2. Capitalism = racial capitalism in the US, which = racialized state because of colonial history, which has always been racialized.

3. Discussion of Neo-liberalism. He says that we often think of freedom as the antithesis of violence, so when the state is pointed out as the source of violence, we need to reconcile that lie, or in his words “at the moment in which “freedom” becomes the vehicle of violence.

4. Pointed out the “3 regimes of modern freedom,” which includes his notion of “negative liberties,” or when freedom from violence was untenable; it rather was a freedom through revolutionary violence. He argues against the national rhetoric of the state that purports the idea of attaining freedoms from violence and all peoples becoming equal once that illusive freedom is attained. He pointed out that this approach and this myth hasn’t worked, and has never been attained, using that as a touchstone for the necessity of rethinking our subject positions and the idea of freedom within a violent state.

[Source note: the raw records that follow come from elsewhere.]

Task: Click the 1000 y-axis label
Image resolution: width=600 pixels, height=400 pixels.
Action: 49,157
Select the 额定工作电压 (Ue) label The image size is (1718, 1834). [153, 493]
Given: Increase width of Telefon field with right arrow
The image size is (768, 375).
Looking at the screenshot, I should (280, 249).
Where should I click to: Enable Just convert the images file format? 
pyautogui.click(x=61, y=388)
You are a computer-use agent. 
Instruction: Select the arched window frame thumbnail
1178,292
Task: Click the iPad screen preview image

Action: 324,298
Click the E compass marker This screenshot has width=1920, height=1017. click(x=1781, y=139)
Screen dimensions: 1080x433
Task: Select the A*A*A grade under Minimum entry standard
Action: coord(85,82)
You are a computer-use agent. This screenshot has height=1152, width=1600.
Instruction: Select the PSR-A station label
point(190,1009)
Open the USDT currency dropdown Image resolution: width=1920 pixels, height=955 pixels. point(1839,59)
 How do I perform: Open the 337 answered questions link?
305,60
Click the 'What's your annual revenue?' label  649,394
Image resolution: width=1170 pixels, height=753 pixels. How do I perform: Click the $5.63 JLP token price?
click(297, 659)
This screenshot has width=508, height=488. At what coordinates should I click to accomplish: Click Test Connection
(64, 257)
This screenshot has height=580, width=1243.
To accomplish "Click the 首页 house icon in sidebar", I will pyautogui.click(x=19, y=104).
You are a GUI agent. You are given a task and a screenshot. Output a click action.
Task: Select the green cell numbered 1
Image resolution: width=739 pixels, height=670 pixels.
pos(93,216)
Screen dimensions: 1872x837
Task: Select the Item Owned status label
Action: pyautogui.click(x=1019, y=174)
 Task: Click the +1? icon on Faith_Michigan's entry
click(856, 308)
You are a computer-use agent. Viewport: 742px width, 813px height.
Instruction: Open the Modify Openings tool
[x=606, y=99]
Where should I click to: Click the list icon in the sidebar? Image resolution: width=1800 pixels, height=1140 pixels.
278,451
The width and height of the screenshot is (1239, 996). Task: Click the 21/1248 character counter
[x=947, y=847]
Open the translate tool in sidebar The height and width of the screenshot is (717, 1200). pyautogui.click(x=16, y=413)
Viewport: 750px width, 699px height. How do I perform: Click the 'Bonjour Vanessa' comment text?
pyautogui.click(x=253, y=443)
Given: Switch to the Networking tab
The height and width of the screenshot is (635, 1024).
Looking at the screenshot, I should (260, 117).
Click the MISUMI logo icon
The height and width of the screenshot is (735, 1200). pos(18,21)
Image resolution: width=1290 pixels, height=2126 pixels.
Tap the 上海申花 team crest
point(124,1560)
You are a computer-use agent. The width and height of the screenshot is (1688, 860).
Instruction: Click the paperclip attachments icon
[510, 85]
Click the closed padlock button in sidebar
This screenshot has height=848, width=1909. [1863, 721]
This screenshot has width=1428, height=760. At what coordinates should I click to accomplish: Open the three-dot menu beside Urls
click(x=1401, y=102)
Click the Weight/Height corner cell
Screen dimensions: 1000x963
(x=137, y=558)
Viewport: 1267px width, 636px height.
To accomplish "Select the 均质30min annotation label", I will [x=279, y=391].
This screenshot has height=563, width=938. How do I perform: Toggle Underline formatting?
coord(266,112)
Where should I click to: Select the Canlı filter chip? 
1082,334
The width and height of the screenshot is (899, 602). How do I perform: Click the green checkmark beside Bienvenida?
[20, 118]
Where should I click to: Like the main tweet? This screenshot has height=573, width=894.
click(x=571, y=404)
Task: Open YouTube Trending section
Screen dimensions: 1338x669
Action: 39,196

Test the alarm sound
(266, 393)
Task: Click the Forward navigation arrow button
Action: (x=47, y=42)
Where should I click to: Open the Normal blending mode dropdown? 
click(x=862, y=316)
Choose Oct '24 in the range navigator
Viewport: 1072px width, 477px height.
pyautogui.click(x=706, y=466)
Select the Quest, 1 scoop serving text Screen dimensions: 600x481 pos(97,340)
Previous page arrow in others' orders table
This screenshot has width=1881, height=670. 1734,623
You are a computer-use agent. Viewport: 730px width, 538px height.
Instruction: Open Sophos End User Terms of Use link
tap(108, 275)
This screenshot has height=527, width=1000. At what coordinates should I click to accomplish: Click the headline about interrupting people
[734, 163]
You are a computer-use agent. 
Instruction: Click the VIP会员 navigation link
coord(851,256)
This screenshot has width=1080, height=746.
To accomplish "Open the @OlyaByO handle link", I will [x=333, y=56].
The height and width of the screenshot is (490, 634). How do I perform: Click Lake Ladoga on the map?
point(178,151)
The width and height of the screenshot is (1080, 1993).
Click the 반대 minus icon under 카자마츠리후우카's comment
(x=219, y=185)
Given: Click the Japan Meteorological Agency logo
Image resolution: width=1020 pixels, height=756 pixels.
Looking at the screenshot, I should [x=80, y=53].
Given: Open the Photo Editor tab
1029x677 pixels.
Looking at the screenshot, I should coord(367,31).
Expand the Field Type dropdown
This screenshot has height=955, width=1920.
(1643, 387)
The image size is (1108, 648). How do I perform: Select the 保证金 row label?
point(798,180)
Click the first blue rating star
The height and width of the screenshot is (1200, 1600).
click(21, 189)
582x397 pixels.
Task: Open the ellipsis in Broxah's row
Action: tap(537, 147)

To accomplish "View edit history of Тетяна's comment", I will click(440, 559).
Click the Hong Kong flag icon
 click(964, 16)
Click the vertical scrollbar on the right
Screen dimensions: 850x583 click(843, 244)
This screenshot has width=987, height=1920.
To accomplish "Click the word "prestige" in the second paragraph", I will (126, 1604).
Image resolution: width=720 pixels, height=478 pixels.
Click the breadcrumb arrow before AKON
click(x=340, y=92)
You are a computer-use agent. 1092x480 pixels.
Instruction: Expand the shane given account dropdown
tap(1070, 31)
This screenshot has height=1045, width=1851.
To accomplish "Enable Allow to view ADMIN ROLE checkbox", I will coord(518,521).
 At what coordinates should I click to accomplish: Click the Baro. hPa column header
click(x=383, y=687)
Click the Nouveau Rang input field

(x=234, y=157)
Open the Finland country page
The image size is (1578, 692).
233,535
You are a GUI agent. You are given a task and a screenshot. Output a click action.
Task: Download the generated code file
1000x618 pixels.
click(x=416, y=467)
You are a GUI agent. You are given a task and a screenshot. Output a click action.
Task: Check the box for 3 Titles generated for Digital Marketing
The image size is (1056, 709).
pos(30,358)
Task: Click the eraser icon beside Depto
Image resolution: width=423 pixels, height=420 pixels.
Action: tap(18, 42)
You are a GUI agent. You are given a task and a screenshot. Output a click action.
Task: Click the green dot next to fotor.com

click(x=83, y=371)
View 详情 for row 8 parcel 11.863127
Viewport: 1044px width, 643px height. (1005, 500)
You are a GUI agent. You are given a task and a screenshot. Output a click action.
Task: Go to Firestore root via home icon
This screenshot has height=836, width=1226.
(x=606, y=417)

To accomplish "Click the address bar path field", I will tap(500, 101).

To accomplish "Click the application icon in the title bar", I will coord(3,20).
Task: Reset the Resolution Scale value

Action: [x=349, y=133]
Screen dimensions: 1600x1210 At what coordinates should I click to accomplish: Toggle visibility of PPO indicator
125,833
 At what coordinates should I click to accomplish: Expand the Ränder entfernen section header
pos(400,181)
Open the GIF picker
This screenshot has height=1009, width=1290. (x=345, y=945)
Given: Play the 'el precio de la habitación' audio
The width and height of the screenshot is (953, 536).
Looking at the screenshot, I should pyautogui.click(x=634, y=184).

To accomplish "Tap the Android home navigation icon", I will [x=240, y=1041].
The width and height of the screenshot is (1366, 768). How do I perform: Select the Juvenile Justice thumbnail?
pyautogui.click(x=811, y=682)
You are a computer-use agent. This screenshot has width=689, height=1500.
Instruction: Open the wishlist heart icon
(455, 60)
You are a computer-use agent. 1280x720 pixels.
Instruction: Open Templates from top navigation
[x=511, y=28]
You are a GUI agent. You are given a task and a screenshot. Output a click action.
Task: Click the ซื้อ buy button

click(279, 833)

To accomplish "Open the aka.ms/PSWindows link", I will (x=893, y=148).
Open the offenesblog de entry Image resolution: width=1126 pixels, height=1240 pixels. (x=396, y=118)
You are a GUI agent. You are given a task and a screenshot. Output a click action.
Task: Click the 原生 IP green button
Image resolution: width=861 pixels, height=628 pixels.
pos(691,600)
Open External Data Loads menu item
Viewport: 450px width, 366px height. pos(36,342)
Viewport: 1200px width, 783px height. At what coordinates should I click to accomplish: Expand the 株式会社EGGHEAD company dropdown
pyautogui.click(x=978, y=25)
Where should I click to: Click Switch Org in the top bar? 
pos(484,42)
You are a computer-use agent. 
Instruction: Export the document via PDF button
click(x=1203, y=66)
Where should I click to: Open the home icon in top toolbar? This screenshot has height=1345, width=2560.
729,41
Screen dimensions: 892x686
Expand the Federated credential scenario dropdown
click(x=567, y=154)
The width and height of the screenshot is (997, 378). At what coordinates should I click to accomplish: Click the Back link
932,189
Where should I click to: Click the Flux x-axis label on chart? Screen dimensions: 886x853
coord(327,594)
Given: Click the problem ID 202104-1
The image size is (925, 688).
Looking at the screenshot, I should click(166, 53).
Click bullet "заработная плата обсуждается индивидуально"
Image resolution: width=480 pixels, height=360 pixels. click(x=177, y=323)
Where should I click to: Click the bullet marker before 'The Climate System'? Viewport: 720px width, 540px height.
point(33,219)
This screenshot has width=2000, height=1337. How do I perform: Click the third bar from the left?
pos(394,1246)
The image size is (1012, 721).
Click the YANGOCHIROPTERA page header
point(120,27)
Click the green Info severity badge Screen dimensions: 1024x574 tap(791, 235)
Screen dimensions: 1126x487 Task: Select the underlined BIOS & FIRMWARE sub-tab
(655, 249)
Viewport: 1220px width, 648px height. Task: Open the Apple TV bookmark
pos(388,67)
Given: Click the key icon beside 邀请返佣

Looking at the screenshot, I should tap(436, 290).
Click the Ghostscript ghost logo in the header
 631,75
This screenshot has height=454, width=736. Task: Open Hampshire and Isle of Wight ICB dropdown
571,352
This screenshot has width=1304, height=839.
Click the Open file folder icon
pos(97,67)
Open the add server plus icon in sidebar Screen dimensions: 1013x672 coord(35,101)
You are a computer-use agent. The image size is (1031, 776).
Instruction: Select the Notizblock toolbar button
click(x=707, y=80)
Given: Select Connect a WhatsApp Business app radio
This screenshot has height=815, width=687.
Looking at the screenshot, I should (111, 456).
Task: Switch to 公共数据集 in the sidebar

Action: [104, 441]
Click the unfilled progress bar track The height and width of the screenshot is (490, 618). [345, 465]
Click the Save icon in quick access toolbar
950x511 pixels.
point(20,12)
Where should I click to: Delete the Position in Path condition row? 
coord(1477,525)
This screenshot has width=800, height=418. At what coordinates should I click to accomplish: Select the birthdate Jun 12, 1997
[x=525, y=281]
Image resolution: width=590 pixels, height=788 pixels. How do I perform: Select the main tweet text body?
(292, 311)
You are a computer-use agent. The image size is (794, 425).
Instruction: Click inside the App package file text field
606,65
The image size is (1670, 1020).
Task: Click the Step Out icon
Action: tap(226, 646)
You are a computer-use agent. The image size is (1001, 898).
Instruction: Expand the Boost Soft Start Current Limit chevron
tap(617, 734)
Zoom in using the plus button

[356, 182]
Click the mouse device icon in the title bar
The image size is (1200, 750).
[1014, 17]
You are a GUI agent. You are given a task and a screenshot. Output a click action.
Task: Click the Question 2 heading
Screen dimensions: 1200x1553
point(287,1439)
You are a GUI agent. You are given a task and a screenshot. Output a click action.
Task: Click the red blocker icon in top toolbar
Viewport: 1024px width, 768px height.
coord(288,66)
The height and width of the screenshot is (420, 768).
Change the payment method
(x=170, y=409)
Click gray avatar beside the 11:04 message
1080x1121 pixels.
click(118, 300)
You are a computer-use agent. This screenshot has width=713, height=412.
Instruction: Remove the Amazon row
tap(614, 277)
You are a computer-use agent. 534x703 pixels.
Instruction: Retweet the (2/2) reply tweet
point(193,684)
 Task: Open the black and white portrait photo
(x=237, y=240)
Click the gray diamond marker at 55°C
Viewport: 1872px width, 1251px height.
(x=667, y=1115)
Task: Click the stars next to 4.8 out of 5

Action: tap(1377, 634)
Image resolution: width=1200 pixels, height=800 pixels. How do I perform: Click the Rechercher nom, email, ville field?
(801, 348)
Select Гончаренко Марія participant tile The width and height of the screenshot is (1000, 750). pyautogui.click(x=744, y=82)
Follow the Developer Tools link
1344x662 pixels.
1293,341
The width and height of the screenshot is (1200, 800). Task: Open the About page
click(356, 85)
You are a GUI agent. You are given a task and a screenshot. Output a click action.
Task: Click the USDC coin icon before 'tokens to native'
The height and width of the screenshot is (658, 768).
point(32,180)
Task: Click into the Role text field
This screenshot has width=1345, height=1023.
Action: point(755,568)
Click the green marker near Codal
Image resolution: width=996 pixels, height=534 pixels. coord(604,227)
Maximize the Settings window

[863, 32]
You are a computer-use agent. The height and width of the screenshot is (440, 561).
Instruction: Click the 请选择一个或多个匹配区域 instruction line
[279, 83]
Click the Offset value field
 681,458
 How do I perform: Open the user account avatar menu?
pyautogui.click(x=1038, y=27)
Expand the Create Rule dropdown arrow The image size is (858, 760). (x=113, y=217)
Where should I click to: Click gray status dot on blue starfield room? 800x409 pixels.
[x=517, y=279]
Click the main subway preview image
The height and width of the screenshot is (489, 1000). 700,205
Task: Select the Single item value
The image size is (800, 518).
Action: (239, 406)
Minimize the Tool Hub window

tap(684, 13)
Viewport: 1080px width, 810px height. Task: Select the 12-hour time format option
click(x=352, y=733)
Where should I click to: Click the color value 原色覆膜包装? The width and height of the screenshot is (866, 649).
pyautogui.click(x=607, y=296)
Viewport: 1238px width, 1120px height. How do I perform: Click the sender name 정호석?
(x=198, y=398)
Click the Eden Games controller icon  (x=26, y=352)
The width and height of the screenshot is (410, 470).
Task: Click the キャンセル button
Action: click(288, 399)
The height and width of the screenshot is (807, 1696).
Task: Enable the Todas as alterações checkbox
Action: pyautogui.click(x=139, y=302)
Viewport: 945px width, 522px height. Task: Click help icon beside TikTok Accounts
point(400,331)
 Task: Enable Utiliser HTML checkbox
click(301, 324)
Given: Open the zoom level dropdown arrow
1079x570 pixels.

5. He used a great image example of a “missing billboard” installation art to illustrate the people who are left out of the picture the state paints in the capitalist model. He says that by intentially leaving out or disqualifying other possibilities of being, the modern capitalist state attempts to sustain [and advertise?] very specific system of experience. According to Reddy, we need to look at the latticework, or the frame, the people on the outskirts of what is being represented to us, for models of being.

6. He also argued that we are all being asked by the state, through citizenship agreements, to lose a little bit of our personal identities, and also to re-imagine our complicity with “freedom” and all that it costs. In essence, our complicity is really asking us to reconsider that subject position in the state with it’s history of violence (most likely through ignoring or attempting to “forget” that history of violence). Because we are taught that to identify ourselves and attain “embodiment” through the state, or to be “recognized” by the sate in order to have rights, we sacrifice for those rights.

7. Thus, he argued that “we need not ask for representation, but should try living on the fringe, in disorganization.” Too often, according to Reddy, Gays and Lesbians, etc. “make the cut” with this knowledge once they find safety or representation via citizenship, and THAT NEEDS TO STOP, since only in the fringe can true revolution and self-actualization without participation in state violence really occur.

8. I have 3 more pages of notes from this talk, more than I feel is appropriate to share through blog post, but if you want to know more, just let me know 🙂

I found both presentations compelling, and am very glad that I live in Seattle and was able to experience this discussion. I found Chandan’s argument especially intricate, but very very interesting. Both Reddy and Halberstam really argued strongly for resisting capitalist heteronormativity, for different but valid reasons. In other words, it rocked my socks off!